A framework for urban meteorological simulations integrating multi-scale modeling and UAV aerial photography

Sophisticated urban climate systems emerge from the intricate interplay between mesoscale circulations and microscale forcing, making it difficult to fully capture their effects using conventional mesoscale or microscale models alone. Furthermore, high-quality urban morphology data are crucial for quantifying the highly heterogeneous and fragmented urban thermal environment. Here, we present an innovative multi-scale modeling framework that integrates a coupled mesoscale–microscale numerical model with unmanned aerial vehicle (UAV)-based remote sensing to acquire high-resolution urban surface data. This approach enables the accurate representation of fine-scale urban microclimate dynamics within a mesoscale meteorological context. Applying this framework to a heatwave event in Xiong'an New Area, China, we find that riverfront areas exhibit lower temperatures, enhanced ventilation, higher humidity, and reduced thermal stress compared to both high-density and low-density urban zones, with physiological equivalent temperature (PET) reduced by 2.3°C. In high-density built-up areas, radiative energy is primarily stored as ground heat (Q_s) and released as sensible heat (Q_h) at night, exacerbating nocturnal heat stress.
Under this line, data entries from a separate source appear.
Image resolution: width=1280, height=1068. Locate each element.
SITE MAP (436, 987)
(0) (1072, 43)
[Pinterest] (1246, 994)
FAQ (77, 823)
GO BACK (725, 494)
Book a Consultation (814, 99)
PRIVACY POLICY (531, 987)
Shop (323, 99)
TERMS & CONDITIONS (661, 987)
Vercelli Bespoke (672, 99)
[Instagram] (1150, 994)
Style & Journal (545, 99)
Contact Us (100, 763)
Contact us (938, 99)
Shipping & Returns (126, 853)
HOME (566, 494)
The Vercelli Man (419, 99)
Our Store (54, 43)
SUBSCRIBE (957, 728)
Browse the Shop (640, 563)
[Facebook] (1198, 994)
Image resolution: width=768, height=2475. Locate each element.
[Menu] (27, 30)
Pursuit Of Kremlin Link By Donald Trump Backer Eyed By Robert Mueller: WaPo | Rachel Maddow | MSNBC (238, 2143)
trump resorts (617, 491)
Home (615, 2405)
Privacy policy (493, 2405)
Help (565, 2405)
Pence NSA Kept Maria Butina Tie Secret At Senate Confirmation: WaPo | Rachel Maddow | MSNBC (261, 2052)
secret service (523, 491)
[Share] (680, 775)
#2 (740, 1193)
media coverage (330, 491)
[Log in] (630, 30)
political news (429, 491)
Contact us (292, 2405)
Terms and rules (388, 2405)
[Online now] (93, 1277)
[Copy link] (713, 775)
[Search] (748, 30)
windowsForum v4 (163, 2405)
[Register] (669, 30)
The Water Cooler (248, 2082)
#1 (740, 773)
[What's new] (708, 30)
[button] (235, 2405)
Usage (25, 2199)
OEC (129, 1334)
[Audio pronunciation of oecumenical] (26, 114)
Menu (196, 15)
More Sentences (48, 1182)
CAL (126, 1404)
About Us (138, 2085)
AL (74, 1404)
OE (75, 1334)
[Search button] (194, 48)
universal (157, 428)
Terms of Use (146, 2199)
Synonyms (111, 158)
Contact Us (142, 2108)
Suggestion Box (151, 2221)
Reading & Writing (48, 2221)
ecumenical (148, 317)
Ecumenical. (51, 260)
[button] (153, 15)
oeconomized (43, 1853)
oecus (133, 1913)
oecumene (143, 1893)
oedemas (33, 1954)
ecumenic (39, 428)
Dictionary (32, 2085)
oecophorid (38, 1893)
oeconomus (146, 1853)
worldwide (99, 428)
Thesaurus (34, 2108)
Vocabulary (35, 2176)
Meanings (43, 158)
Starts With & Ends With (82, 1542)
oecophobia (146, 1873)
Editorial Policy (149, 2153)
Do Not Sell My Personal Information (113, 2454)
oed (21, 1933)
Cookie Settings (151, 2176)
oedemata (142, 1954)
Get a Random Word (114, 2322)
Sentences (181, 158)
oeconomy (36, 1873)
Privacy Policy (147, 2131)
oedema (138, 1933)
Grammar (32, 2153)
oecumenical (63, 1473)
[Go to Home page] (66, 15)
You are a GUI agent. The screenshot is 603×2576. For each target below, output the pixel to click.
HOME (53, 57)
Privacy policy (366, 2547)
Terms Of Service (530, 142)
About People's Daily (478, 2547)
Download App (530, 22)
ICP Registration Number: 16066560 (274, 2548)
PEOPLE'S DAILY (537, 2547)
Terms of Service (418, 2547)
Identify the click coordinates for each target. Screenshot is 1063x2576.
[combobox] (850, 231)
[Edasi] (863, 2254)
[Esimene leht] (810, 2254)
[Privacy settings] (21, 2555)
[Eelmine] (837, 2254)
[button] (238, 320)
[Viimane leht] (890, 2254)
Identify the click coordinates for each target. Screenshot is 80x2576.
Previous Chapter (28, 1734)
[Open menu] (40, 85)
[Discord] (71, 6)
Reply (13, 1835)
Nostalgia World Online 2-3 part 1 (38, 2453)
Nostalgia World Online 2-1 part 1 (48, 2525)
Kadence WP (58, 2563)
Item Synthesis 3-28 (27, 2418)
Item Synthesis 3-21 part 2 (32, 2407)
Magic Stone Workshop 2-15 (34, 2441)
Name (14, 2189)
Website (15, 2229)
By contrast, in riverfront zones, a greater fraction of radiative energy is converted into latent heat flux, mitigating heat stress. Additionally, shaded surfaces exhibit significantly lower heat fluxes than sunlit areas. These findings highlight the potential of this multi-scale framework as a powerful tool for sustainable urban climate design, offering new insights into the sensitivity of microclimatic processes to urban morphology, new developments, and the spatial configuration of blue-green infrastructure.